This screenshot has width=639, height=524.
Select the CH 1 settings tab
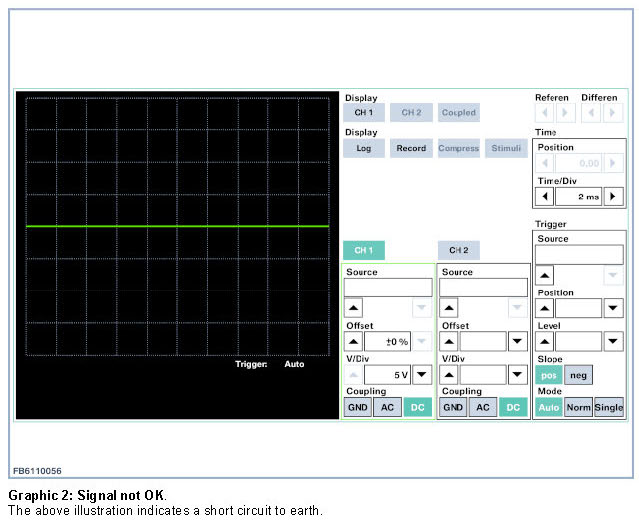(363, 250)
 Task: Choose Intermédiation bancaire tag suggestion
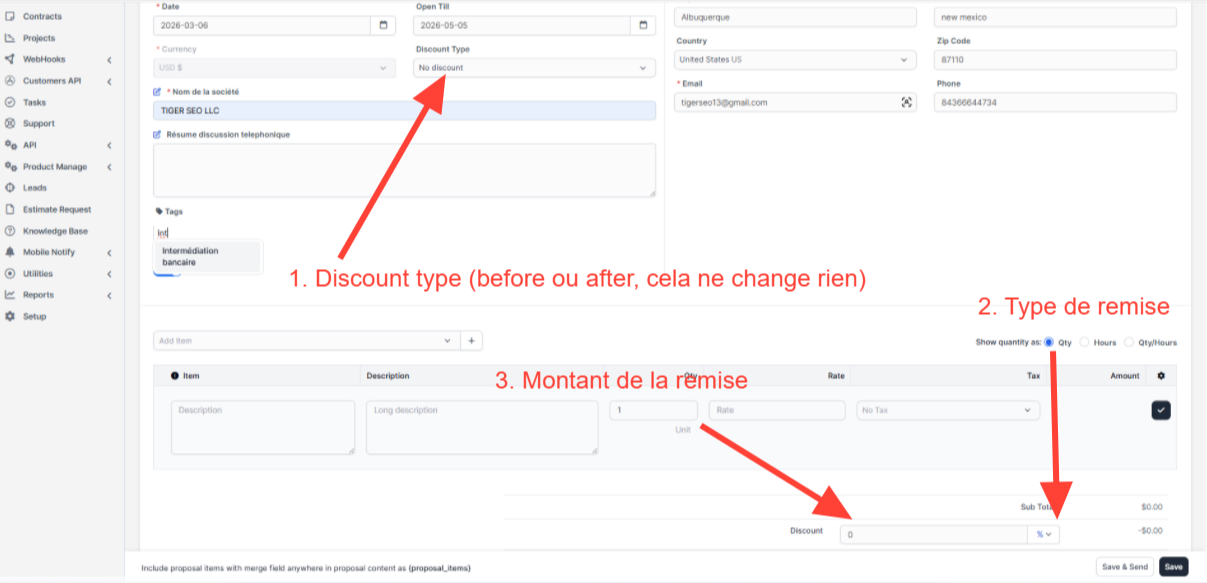tap(191, 256)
········
Repeat each record exactly, with the pictures left out.

EXERCISE OUTPUT:
This screenshot has width=639, height=524.
Select the CH 1 settings tab
(363, 250)
 Task: Choose Intermédiation bancaire tag suggestion
tap(191, 256)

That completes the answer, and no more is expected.